19 Put the MTX tranny-to-block spacer on now.
20 Make sure your tranny is ready to go in. Your throw out bearing is in and seated good. The lever isn’t binding on anything and the boot is seated good. Spray the clutch and flywheel down with some brake parts cleaner to get your greasy handy work off it and lets put this tranny on.
21 Put the tranny on, make sure the input shaft lines up with the hole in the clutch. There are two dowel pins. Be sure to line them up. It will save you a lot of work. Pick the tranny up and guide it in by the tail. Wiggle it and push by the tail after the input shaft is clear of the clutch fingers. It should slide easily into the pilot bearing. It works better if you can keep the engine from swinging.
22 Put all the tranny bolts in, make sure not to confuse them with the starter bolts. Make sure that bracket the cat bolts to goes back on the tranny. It goes on the bottom and two of the tranny bolts hold it on.
23 If it is not already on, install the clutch slave cylinder.
24 If it is not already on, install the rear tranny mount.
25 Install the starter and put the wires back on it.
*26 There is really no easy way to put this back in the car. I removed the lower cross-member the tranny sits on. I lowered the engine just lower then it sits in the car. Then I installed the top mount bolt. Then in installed the rear mount. Now I put the cross-member on the rear mount and then jacked the engine up and put the bolts in the rear of the cross-member. I jacked it up a bit more and installed the bolts in the front of the cross-member. Now the front tranny mount is sitting on the cross-member (the engine balancer I had sucked) I put the top tranny mount on the studs and then hammered the front tranny mount into the holes. TA DA.

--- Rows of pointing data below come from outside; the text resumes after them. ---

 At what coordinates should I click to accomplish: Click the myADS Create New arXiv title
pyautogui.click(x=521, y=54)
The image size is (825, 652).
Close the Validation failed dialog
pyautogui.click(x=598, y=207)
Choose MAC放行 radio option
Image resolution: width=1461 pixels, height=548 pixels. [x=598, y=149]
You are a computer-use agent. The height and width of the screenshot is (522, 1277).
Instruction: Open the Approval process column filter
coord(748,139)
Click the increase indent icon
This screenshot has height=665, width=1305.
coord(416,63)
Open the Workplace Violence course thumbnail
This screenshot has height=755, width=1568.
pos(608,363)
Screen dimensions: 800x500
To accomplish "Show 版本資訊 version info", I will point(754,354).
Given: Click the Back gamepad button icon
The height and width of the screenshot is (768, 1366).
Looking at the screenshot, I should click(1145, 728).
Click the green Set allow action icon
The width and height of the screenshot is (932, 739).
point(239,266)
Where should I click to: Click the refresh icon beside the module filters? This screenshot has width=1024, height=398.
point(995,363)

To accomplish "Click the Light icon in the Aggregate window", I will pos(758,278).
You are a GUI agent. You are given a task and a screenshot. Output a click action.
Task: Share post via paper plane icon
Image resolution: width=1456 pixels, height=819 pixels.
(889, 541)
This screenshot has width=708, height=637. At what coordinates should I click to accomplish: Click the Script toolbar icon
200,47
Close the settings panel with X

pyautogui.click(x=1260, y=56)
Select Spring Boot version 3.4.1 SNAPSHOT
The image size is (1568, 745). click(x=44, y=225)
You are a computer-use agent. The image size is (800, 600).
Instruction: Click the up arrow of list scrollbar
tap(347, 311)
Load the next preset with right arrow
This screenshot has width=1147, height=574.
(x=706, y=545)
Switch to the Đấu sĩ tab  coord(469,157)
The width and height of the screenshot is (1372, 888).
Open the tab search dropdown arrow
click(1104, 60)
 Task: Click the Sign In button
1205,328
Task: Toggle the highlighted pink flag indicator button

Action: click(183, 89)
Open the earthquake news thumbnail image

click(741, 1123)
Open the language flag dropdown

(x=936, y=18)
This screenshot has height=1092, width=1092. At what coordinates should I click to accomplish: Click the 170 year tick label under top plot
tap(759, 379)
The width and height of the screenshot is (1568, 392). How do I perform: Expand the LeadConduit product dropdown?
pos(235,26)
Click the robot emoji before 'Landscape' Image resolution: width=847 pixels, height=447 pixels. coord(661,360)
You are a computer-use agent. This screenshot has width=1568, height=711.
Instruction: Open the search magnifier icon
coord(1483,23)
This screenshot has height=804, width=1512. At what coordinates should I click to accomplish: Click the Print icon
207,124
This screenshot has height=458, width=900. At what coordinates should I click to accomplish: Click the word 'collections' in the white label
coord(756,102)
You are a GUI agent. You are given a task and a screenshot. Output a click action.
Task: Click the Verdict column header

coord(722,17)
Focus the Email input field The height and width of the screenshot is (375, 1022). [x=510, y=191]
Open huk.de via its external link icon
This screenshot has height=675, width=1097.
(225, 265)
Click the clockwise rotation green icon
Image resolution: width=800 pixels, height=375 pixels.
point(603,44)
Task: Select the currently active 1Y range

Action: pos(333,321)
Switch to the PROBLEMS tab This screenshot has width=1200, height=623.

27 Tighten up all the mount bolts.
28 Now this is back in the car. Hook the clutch master cylinder up to the clutch slave cylinder.
29 The rest of the installation is the reverse of removal with these exceptions:
The rubber seals on the tranny were the axles go in and the rubber seals on the spindles where the axles go in, coat them with a thin film of high temp axle grease before you put the axles in to help keep the seals from drying out. When you install the passenger axle, you might have to remove the oil filter, make sure you replace that .5 quart of oil, you might also have to move that bastard lower coolant hose to get that one bolt in, it is 8mm holding that hose on. Don’t forget to stake down the new axle nuts. Fill the tranny through the VSS hole. It holds 3.5 quarts of fluid. Bleed the brake system before you bleed the clutch. Do not install the cooling fan until you have bled the clutch. Start with the wheel farthest from the master cylinder. Bleed until you get air, trust me, its there. Do not let the brake fluid get under the minimum mark, you will have to start over. When pouring in new coolant, be sure to leave the cap off and start the engine, let it run and get hot so the thermostat will open and suck in the coolant and you can pour more in.